* Start *

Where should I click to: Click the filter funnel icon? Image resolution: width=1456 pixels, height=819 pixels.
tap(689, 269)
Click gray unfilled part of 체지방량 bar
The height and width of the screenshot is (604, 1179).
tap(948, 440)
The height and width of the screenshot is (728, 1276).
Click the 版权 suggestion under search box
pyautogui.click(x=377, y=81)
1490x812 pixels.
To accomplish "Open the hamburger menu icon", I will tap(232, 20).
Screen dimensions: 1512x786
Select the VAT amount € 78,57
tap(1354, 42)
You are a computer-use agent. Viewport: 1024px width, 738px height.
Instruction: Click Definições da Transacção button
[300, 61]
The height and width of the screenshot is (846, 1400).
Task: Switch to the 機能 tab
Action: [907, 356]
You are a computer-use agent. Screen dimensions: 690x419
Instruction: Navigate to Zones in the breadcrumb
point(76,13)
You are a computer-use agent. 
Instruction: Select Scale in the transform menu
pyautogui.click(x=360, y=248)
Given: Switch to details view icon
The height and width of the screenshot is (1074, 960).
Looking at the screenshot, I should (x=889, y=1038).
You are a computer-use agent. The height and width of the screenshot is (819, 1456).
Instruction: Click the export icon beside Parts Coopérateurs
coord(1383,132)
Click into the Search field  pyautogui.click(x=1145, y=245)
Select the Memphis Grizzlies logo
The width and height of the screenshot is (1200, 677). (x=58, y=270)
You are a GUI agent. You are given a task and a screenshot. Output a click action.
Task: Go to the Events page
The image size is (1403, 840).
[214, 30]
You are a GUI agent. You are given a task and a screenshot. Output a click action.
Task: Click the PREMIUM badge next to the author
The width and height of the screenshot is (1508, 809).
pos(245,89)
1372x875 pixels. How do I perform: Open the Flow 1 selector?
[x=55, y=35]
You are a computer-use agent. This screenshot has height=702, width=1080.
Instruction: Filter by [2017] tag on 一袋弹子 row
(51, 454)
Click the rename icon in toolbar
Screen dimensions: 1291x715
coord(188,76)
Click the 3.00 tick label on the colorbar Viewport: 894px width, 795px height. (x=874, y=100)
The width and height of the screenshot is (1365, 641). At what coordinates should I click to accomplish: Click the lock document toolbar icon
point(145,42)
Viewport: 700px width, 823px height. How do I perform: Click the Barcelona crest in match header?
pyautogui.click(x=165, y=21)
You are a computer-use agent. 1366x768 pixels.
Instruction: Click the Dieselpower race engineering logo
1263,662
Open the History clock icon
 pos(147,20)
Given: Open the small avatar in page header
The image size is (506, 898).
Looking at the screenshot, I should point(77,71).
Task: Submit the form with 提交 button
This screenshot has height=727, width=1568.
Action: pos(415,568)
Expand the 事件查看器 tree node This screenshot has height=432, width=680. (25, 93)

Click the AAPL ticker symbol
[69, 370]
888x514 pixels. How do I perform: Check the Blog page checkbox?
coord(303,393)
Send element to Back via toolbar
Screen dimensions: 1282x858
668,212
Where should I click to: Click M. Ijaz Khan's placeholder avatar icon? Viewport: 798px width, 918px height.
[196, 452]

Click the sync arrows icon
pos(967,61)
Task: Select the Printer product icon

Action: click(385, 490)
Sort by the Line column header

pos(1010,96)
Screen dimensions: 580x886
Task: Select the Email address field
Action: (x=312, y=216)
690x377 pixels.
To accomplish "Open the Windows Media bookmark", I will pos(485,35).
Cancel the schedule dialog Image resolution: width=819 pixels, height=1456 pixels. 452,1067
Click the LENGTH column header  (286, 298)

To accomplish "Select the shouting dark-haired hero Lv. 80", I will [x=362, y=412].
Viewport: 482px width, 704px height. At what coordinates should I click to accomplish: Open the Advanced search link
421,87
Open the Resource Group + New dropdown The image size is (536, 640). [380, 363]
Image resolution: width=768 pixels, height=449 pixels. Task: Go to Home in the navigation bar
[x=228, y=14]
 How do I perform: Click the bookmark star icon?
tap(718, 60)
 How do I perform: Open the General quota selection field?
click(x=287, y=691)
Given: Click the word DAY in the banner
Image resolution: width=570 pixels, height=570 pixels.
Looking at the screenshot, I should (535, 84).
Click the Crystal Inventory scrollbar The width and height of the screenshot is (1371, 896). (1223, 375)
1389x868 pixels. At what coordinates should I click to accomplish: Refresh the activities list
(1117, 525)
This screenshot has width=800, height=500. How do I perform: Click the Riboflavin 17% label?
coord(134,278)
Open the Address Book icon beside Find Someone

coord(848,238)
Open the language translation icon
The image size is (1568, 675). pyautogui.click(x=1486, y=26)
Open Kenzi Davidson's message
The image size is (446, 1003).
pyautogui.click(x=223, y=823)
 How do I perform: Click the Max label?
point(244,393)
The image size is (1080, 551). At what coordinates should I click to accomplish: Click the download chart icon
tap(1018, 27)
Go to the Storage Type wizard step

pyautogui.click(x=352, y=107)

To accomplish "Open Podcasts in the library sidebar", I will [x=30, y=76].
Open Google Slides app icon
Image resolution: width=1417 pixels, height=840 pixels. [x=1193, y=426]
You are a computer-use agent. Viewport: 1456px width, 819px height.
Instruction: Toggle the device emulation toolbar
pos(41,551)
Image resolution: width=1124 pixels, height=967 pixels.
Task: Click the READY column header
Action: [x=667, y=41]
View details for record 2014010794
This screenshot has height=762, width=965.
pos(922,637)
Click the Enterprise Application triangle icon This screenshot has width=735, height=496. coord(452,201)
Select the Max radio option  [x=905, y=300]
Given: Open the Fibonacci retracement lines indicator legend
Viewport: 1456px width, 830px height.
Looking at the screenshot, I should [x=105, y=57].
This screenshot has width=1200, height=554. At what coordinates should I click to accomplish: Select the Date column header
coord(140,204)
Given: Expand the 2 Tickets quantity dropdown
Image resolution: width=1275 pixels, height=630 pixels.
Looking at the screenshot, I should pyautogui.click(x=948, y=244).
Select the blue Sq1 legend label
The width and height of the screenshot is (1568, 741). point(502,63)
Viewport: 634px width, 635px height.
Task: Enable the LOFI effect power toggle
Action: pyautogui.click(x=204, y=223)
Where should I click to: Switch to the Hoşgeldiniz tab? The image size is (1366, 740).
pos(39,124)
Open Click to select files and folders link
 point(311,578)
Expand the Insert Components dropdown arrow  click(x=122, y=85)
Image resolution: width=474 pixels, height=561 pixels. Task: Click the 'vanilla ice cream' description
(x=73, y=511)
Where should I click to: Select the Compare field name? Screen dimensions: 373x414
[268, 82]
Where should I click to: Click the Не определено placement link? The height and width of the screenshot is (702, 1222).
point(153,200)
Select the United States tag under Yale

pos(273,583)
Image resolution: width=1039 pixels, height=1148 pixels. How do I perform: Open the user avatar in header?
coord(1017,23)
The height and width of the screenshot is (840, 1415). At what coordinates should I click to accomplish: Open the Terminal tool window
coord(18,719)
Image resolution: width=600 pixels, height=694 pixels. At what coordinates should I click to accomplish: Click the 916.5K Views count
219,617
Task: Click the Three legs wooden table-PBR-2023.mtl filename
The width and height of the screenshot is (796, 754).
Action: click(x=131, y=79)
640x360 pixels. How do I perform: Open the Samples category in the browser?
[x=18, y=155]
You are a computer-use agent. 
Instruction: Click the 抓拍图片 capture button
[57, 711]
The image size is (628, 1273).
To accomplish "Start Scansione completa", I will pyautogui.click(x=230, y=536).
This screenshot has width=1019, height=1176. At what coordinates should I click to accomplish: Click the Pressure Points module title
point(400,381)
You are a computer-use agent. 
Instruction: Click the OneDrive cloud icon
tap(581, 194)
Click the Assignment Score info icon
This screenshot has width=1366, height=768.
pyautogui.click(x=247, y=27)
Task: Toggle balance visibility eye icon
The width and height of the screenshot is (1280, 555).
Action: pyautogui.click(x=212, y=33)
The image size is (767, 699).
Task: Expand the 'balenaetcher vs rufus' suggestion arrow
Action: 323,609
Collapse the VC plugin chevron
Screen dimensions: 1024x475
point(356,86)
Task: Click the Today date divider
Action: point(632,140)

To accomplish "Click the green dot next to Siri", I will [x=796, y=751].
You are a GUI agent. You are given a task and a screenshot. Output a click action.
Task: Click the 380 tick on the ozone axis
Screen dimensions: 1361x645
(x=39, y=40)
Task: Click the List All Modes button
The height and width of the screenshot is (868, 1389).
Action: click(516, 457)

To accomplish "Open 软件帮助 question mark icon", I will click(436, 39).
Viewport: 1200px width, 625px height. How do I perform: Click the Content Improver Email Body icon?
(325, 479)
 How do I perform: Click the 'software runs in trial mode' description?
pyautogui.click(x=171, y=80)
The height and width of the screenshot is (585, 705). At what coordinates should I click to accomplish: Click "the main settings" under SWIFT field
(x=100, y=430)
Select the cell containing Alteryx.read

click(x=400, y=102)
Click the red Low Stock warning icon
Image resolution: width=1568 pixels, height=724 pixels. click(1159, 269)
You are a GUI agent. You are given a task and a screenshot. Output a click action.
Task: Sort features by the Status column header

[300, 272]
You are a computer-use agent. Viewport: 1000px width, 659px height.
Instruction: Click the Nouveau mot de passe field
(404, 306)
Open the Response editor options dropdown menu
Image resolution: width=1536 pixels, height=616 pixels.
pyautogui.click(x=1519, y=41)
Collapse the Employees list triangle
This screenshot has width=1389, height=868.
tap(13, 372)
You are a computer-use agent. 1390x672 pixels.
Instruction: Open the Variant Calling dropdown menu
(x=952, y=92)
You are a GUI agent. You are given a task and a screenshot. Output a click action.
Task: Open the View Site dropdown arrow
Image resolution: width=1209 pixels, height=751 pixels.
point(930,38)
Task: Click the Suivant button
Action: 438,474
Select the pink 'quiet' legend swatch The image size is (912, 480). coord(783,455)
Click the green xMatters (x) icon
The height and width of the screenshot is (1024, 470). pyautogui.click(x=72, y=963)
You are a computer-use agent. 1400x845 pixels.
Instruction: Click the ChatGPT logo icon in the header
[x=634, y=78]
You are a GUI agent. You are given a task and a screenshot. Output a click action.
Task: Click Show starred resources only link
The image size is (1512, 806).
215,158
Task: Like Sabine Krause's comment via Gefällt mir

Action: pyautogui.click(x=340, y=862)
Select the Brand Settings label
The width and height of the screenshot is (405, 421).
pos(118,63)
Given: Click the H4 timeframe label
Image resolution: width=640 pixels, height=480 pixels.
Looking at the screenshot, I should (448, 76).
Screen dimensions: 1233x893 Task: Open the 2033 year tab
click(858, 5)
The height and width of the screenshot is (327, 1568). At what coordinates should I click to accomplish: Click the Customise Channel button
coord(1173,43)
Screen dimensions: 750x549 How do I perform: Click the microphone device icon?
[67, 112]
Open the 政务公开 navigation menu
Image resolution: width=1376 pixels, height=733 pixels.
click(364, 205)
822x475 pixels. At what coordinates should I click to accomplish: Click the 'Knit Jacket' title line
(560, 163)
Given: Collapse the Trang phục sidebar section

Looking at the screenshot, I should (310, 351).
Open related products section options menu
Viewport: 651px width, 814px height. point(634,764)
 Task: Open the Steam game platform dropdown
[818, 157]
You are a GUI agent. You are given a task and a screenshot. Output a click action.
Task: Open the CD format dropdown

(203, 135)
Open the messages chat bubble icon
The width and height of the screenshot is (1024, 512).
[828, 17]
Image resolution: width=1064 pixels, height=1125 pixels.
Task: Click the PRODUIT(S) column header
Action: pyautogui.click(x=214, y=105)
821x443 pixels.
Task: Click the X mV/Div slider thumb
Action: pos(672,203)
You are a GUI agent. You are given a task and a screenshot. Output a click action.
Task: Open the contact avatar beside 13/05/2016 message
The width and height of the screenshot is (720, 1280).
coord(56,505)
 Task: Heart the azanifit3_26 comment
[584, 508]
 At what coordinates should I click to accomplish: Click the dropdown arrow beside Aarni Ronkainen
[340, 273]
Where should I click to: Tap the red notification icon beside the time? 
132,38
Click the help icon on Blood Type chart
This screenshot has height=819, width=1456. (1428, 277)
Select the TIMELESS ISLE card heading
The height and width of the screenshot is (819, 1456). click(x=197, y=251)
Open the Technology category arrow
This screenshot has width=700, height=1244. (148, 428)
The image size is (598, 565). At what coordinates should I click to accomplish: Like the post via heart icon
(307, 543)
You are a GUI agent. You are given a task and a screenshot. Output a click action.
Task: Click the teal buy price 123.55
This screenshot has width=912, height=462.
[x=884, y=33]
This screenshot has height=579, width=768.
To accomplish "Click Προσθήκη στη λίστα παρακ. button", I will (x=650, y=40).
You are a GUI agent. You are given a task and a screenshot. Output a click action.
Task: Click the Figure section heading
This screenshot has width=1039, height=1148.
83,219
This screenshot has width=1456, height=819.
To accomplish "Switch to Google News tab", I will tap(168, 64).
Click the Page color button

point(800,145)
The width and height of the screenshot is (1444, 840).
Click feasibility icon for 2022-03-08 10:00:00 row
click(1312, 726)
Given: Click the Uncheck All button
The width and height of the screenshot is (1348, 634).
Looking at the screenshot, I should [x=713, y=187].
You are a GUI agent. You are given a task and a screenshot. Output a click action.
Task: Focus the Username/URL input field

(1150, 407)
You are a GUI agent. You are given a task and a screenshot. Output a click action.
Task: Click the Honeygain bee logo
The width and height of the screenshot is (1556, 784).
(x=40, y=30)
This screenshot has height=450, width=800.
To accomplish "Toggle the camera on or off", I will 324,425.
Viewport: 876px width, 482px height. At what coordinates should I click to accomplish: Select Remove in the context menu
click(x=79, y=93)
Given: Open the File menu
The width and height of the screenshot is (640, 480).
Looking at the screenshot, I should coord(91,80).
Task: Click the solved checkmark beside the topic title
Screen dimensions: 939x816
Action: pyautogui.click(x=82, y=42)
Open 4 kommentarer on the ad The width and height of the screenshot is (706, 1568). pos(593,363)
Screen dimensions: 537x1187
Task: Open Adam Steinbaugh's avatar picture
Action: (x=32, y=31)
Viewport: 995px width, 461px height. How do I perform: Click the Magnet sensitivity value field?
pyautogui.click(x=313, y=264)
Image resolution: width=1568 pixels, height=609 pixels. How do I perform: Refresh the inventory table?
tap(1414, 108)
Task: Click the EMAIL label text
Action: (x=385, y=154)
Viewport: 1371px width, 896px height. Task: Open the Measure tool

* End *

Exercise prompt
Reproduce the entries above word for word, starting at the line that contains "Given: Open the File menu" and ending with the final line of the entries.

Answer in full
Given: Open the File menu
The width and height of the screenshot is (640, 480).
Looking at the screenshot, I should coord(91,80).
Task: Click the solved checkmark beside the topic title
Screen dimensions: 939x816
Action: pyautogui.click(x=82, y=42)
Open 4 kommentarer on the ad The width and height of the screenshot is (706, 1568). pos(593,363)
Screen dimensions: 537x1187
Task: Open Adam Steinbaugh's avatar picture
Action: (x=32, y=31)
Viewport: 995px width, 461px height. How do I perform: Click the Magnet sensitivity value field?
pyautogui.click(x=313, y=264)
Image resolution: width=1568 pixels, height=609 pixels. How do I perform: Refresh the inventory table?
tap(1414, 108)
Task: Click the EMAIL label text
Action: (x=385, y=154)
Viewport: 1371px width, 896px height. Task: Open the Measure tool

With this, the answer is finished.